**Assigned task**
Starting at the line with "At what coordinates should I click to accomplish: Click", set down each line of the entries below through the last one, exactly as it stands.

**Information given**
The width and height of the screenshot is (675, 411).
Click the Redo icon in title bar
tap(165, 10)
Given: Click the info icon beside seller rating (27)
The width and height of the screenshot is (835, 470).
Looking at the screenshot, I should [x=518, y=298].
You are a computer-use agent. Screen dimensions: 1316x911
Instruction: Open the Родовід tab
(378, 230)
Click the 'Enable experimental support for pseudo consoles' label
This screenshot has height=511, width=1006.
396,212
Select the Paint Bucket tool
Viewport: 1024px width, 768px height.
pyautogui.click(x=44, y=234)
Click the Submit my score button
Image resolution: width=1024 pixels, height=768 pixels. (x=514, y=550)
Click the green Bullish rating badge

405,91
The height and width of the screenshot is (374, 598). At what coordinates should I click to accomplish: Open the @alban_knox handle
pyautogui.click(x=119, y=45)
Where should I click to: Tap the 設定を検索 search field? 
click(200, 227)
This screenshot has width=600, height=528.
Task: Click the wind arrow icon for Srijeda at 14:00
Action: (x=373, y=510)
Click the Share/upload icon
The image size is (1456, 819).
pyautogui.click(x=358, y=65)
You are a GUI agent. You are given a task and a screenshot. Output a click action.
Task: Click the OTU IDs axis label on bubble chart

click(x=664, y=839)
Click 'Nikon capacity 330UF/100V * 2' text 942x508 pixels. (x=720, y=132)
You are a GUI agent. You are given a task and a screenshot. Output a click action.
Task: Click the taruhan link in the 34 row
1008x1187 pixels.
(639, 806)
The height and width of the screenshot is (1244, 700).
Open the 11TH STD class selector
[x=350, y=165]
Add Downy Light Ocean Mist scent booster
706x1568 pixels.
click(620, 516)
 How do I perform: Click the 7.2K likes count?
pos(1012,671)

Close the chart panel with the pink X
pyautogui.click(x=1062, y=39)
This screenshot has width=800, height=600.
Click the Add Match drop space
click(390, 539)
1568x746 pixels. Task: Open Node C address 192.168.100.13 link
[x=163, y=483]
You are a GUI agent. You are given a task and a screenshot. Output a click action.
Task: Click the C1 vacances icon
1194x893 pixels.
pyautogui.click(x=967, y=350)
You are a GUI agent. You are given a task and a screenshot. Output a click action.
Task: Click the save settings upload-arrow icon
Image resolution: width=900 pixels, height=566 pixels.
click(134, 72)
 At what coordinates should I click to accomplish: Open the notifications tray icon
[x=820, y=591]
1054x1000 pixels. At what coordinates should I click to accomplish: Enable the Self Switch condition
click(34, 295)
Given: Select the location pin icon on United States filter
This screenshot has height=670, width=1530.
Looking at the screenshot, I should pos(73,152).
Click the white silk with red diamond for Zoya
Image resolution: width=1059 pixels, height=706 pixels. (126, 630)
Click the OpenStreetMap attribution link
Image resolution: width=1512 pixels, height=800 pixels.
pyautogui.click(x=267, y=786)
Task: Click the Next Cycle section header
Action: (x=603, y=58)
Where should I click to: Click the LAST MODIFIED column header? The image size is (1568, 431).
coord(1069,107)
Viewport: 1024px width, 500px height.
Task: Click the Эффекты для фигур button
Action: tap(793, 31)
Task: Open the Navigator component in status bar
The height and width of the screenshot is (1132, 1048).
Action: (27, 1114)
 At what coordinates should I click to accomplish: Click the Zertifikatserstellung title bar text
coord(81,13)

**Your response**
 At what coordinates should I click to accomplish: Click the Zertifikatserstellung title bar text
coord(81,13)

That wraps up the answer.